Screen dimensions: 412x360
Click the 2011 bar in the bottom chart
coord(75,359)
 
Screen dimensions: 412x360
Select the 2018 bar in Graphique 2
===============
**TASK**.
Rewrite the records above, changing every "bar" to "column" and keeping everything else the same.

**TASK RESPONSE**.
Screen dimensions: 412x360
Click the 2011 column in the bottom chart
coord(75,359)
 
Screen dimensions: 412x360
Select the 2018 column in Graphique 2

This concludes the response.